4- Les initiatives du 9 au 16 octobre auront des formes différentes selon les fédérations et les sections. Ici des rencontres-concertations sur les besoins d’emploi dans les services publics ou dans l’industrie, là des débats politiques, ailleurs des rassemblements visibles interpelant le Medef, pôle emploi ou des pouvoirs politiques sur l’utilisation de l’argent.

  • Il va s’agir de faire s’exprimer à la fois le vécu et des exigences sociales ou sociétales. Les exigences de santé, d’écologie, de la jeunesse, d’une nouvelle maîtrise industrielle, d’une nouvelle alimentation, etc. débouchant sur le besoin d’emploi, de formation, d’une hausse générale des salaires.
  • En ce sens, au-delà des salarié·e·s et syndicalistes, il est bon de penser à inviter dans nos initiatives des associations d’usagers (du transport, des hôpitaux, etc.), de chômeurs, de jeunes, ou écologiques, à même d’exprimer des exigences de la société pour les aider à entrer en dialogue, en
    concertation et en convergence avec les travailleurs et syndicalistes.
  • Il va nous falloir travailler (dans ces initiatives) le lien entre besoins de salaires, besoins d’emploi et besoins de formation. Dans un contexte où, j’attire votre attention, la part des profits dans la valeur ajoutée n’a jamais été aussi élevée depuis 70 ans ! C’est bien la conséquence de ce que nous dénoncions : ils font plus d’État… au service du capital et des profits !
  • Il va enfin, désigner des pouvoirs, les mettre en cause. Cela sera bien sûr différent selon la forme des initiatives. Il s’agirait de mettre en cause, à la fois le pouvoir politique (les aides et leur destination, les décisions politiques sur les services publics, l’austérité, etc.) à travers le préfet, l’État, l’ARS, ou la Région, et à la fois les directions d’entreprises ou les banques. C’est cette
    alliance Capital-État(et institutions existantes) que nous voulons mettre en question et même changer à travers des prises de pouvoir politiques et la création de nouveaux leviers financiers et institutionnels ou de pouvoirs. Il est nécessaire que tout la gauche y vienne.

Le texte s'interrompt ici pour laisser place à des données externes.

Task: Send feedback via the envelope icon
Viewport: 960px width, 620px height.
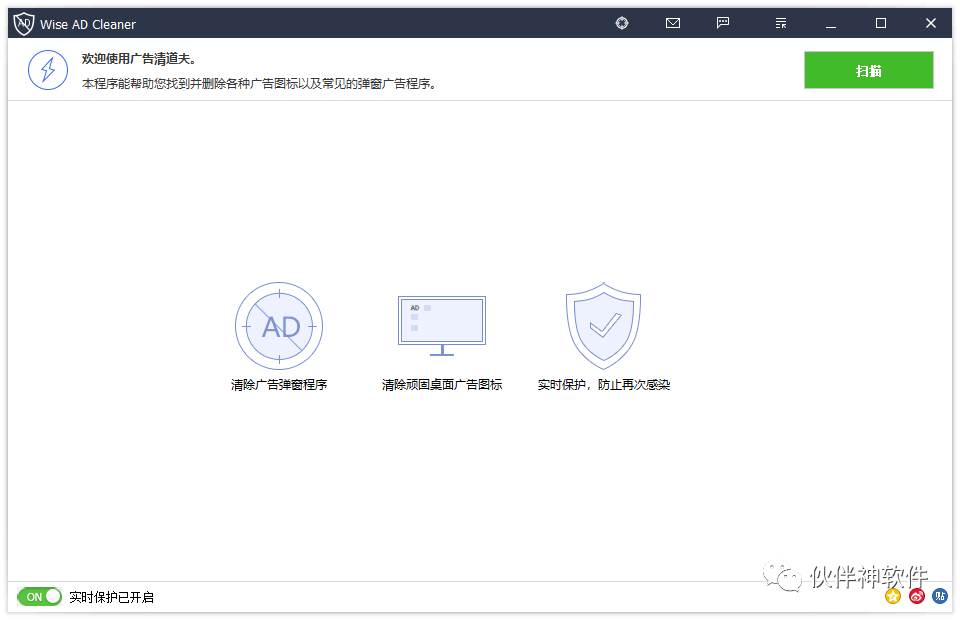Action: point(672,22)
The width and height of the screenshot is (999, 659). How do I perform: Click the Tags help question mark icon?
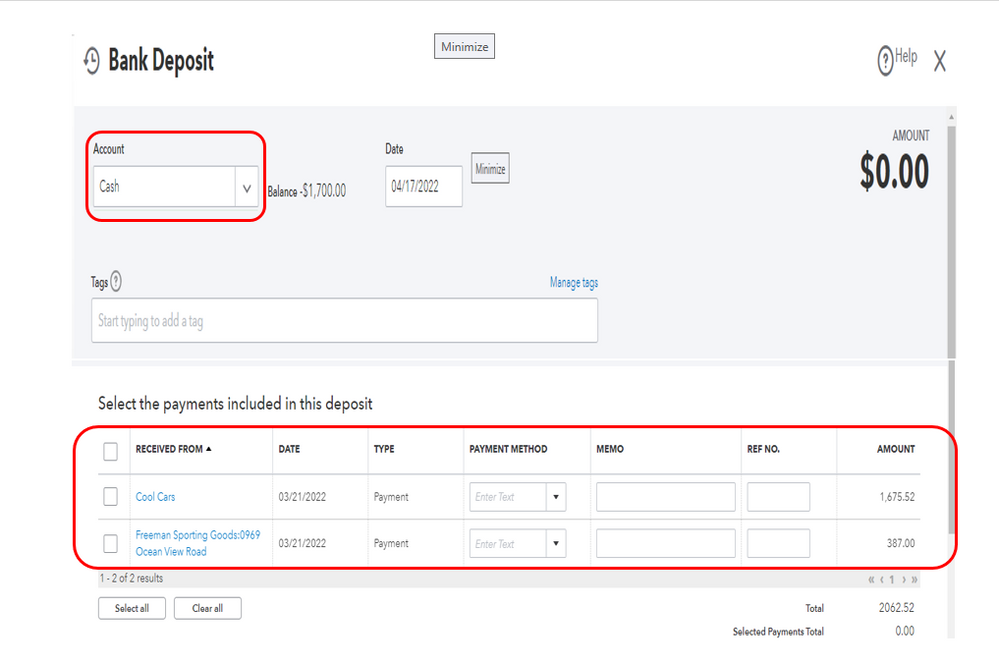115,283
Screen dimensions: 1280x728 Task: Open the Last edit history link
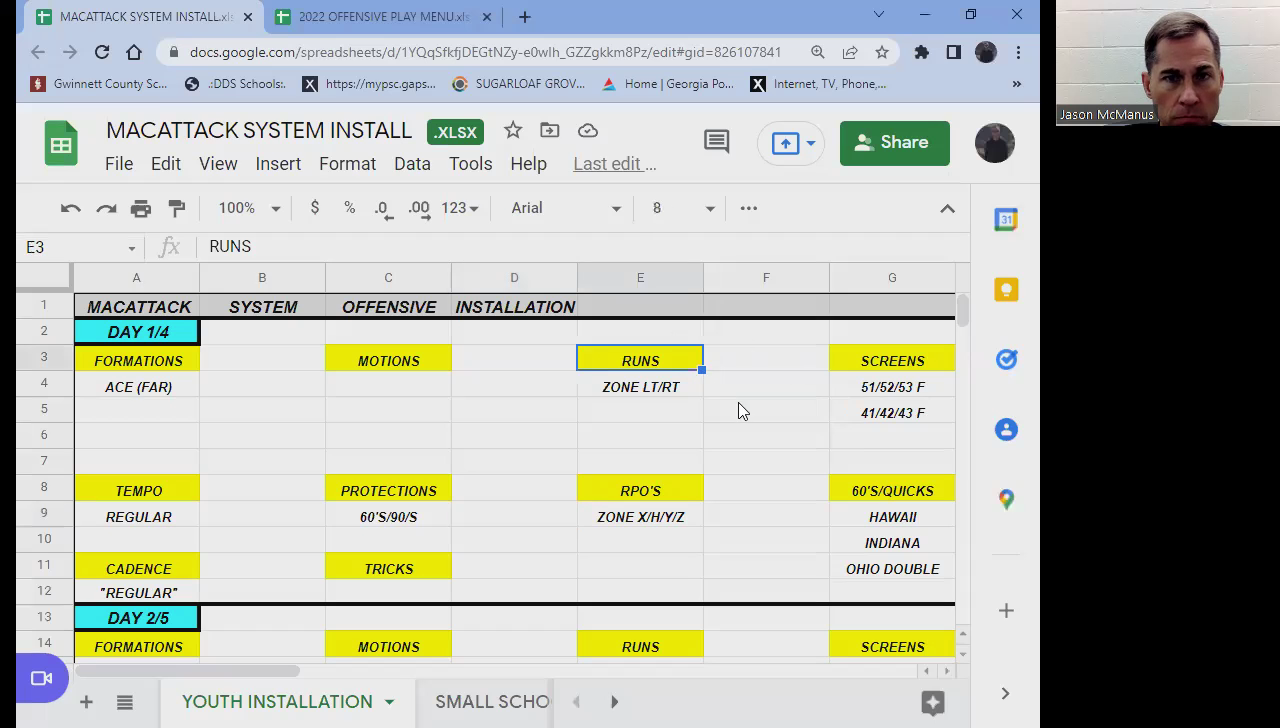tap(614, 164)
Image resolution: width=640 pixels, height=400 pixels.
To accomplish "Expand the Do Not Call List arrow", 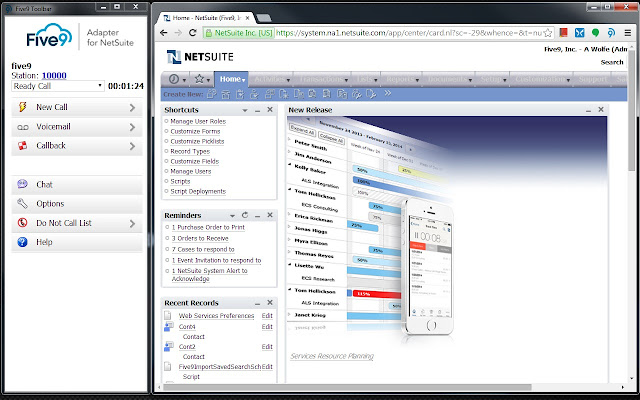I will click(132, 223).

    5- A la sortie de ces initiatives, nous pouvons avoir,
    • Bien sûr des suites sur le « dossier » qui a été abordé
    • Mais aussi la création d’un « comité des « Jours heureux » »
    • Un appel à se rassembler à Paris avec Fabien Roussel
    • Porter certaines de nos propositions politiques, notamment dans l’appel
    • Mettre l’accent dans l’appel sur l’exigence d’aller vers un système de Sécurité d’emploi, de formation et de revenu, qui donne un nom et une visée commune à tout un ensemble d’exigences et de revendications
    5- A la suite de l’initiative nationale, nous pourrions lancer un appel ou une pétition en 5 ou 6 points, qui peuvent déjà monter dans les initiatives d’octobre :
    • Moratoire sur les suppressions d’emploi et les fermetures de services publics
    • Création de conférences citoyennes et sociales permanentes Emploi-Salaires-Formation et transformation productive
    • Nationalisation des grandes banques privées et assurances pour créer d’un pôle public bancaire et financier pratiquant un tout autre crédit
    • Nationalisation et (ré)appropriation sociale de grands groupes industriels ou de services (notamment les services publics de réseau : Télécoms, Eau, Électricité, Transport ferroviaire, …), avec des pouvoirs des travailleurs dans ces entreprises
    • Droit nouveaux des travailleur·e·s dans les entreprises
    • Sortir de l’austérité en créant un Fonds national puis européen pour les services publics afin d’utiliser tout autrement l’argent de la BCE en faveur de l’emploi dans les services publics, en commençant par des pré-recrutements à l’hôpital et dans l’enseignement.